● **Exercise objective**
Please repeat exactly the lines from the one containing "Copy the name" through the last line of the records below, leaving out any pictures.

● **Exercise materials**

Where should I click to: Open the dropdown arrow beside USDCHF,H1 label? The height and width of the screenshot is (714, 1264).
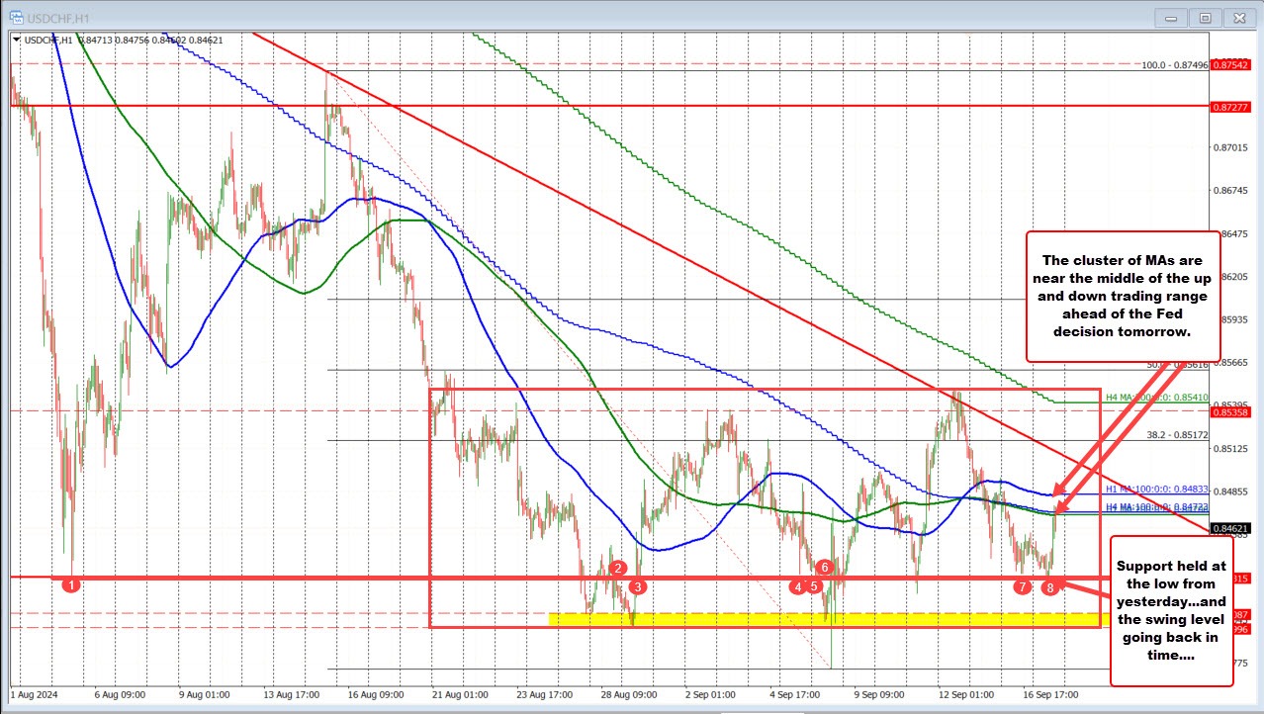(16, 41)
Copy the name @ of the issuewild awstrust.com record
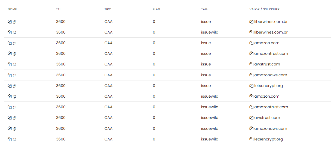Screen dimensions: 331x150 click(10, 118)
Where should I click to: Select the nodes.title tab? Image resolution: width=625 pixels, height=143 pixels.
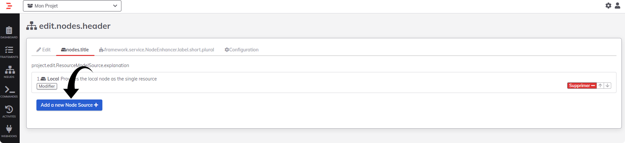(75, 50)
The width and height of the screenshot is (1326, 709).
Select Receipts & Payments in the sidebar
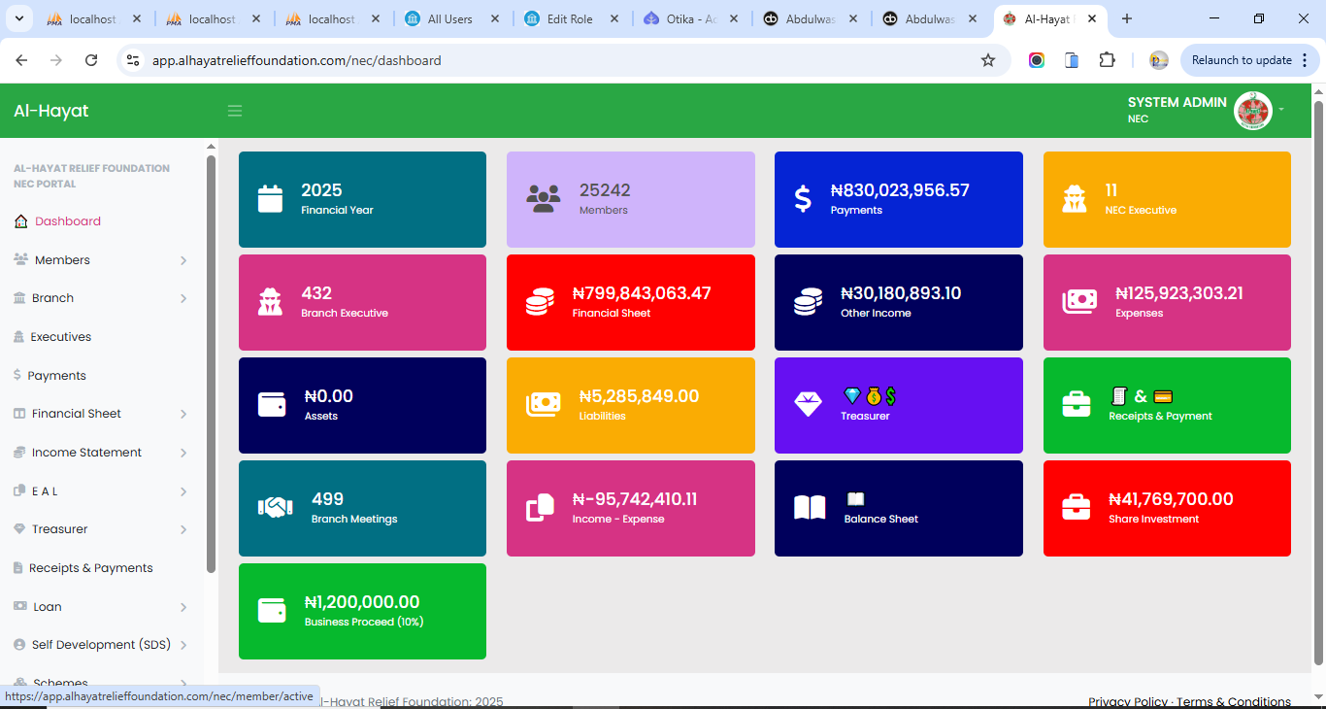pyautogui.click(x=90, y=568)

● **Solution to this problem**
Copy the name @ of the issuewild awstrust.com record
Screen dimensions: 331x150 click(10, 118)
Where should I click to: Select the nodes.title tab? Image resolution: width=625 pixels, height=143 pixels.
(75, 50)
The width and height of the screenshot is (1326, 709).
Select Receipts & Payments in the sidebar
pyautogui.click(x=90, y=568)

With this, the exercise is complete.